Teaching is now a top choice for graduates
New research, released from the Teaching Agency reveals that perceptions of teaching are changing for the better. 81 per cent of final year students view the occupation as one which has real status and kudos and 72 per cent of students felt that their friends and family would react positively if they decided to enter the profession; up six per cent from 2010.
According to the UK Graduate Careers Survey, conducted by High Fliers Research, schools and universities have moved up to become the second most popular type of employer, with nine per cent of graduates saying they wanted to work in this area, beaten only by advertising, PR or marketing at 11 per cent.
An additional piece of research showed that well over half of final year students (58 per cent) have considered applying for teaching, up five per cent on 2010, with students increasingly recognising it as a career for people with drive (67 per cent) and a great option for the long term (72 per cent).
Despite increased recognition of the rewarding career teaching provides, misconceptions still persist when it comes to the earning potential of teachers. In fact, one in three students are being deterred from a career in teaching because of inaccurate salary perceptions, with four in five (82 per cent) of final year university students underestimating the figure, by as much as £4,000.

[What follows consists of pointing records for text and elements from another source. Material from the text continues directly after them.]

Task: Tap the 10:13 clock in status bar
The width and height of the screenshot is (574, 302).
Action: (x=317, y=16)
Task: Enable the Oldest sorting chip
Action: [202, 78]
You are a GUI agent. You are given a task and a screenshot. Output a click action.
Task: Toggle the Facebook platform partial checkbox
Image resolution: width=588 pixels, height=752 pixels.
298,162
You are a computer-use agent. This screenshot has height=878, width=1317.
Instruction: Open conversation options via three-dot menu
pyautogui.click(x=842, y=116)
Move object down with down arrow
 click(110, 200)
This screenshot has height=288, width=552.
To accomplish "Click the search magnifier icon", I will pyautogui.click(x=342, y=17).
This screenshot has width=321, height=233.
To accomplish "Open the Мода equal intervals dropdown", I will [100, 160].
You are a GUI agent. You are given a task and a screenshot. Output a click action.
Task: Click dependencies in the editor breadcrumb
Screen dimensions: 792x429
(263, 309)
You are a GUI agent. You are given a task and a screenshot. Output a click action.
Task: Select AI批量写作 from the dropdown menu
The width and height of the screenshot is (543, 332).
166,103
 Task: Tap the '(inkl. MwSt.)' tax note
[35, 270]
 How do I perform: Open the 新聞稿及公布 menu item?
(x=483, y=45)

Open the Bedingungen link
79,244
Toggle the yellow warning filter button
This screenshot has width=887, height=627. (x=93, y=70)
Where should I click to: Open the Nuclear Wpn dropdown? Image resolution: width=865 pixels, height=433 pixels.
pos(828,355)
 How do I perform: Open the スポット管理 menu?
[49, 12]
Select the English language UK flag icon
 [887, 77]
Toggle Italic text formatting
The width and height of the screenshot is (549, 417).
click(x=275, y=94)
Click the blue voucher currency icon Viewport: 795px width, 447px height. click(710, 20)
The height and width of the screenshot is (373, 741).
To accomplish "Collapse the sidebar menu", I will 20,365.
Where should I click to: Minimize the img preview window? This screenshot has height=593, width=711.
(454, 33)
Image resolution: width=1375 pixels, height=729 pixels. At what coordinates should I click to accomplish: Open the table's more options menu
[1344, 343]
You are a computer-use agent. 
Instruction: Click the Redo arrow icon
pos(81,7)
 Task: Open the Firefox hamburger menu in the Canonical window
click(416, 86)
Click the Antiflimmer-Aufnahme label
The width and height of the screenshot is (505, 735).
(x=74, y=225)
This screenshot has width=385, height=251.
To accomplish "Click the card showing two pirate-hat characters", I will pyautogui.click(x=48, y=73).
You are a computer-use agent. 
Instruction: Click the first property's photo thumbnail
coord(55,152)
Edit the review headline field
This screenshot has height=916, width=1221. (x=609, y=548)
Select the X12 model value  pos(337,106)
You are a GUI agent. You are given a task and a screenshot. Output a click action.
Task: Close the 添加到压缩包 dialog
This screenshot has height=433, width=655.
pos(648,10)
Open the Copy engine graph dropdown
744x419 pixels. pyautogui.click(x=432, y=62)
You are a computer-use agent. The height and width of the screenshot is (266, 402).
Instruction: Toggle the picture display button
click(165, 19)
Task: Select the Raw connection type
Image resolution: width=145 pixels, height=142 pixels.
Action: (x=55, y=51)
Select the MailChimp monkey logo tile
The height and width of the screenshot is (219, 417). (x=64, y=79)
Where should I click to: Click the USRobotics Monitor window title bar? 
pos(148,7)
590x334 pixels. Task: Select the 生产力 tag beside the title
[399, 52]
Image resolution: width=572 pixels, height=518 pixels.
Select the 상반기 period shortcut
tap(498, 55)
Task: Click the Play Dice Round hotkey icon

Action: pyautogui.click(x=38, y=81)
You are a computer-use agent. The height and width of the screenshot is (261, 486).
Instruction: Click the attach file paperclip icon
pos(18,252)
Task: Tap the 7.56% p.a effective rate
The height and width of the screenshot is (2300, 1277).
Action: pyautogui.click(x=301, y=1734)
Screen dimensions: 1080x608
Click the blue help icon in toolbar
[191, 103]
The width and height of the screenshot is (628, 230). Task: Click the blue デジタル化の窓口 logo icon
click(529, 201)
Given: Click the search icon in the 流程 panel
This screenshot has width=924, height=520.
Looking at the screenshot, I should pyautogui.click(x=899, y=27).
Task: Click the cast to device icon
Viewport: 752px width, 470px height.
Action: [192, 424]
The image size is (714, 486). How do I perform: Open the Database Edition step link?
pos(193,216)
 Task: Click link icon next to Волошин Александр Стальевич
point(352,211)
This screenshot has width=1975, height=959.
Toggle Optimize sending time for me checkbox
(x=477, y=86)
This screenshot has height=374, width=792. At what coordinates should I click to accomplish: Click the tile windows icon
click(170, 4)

Whilst over a quarter of students thought the starting salary for a teacher in the capital was £23,000, the reality is that these teachers can now expect to earn £27,000 in Inner London. Similarly, most students (61 per cent) thought teachers outside London earned £19,000 or less, while in reality salaries are more likely to be £21,588. The average starting salary for a UK teacher is £23, 0101, a figure that now compares favourably with other graduate jobs which range from £17,720 to £23,3352.
The research also revealed that the majority of students, 64 per cent, do not realise the long term earning potential of teachers. Teachers are seeing their salaries rise by an average of around 30 per cent after their first four years in the job. Experienced primary and secondary teachers, achieving the appropriate standards, can earn up to £64,000 (in London) and up to £56,000 (in other parts of the UK). Students may also be surprised to learn that the average salary for headteachers is £62,600, rising to £84,600 for secondary headteachers3 and 700 heads are earning at least £100,000 this year following a rise in average salaries for senior staff members.